(MATERIAL FOR THE TASK begins)

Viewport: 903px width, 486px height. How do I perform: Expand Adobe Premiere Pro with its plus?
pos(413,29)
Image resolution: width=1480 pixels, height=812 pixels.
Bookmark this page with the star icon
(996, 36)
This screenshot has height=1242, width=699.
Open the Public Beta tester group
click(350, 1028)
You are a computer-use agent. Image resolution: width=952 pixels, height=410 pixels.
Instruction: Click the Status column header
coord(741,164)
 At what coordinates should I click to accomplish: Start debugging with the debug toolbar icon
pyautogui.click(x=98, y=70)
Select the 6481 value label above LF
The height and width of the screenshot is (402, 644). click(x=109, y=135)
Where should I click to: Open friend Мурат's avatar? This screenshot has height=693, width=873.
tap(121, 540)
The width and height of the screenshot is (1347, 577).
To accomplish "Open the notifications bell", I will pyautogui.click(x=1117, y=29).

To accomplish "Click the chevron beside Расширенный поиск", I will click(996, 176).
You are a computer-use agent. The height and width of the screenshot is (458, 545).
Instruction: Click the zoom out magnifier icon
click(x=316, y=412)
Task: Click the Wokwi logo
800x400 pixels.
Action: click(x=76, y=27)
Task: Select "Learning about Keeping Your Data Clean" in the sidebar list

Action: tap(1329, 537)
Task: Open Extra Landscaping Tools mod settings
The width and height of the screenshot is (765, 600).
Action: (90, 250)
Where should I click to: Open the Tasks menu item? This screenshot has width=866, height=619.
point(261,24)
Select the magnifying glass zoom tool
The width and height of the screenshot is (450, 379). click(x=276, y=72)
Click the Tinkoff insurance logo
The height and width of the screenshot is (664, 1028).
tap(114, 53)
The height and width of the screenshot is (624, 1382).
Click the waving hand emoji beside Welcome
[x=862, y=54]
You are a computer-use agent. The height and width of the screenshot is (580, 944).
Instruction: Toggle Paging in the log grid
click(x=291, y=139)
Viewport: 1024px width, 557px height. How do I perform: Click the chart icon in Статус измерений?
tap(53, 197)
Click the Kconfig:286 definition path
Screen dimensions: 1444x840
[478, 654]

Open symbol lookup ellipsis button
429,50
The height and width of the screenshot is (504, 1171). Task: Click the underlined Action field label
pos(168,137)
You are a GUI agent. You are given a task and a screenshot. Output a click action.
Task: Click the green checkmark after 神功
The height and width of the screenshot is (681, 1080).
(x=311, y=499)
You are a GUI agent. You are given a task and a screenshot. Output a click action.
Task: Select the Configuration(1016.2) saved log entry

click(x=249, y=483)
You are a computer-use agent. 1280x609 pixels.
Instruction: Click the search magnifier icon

(MATERIAL FOR THE TASK ends)

▸ YOUR OBJECTIVE
Look through the entries above and list every line containing "resolution".

▸ ANSWER FOR THIS EXERCISE
Image resolution: width=1480 pixels, height=812 pixels.
You are a computer-use agent. Image resolution: width=952 pixels, height=410 pixels.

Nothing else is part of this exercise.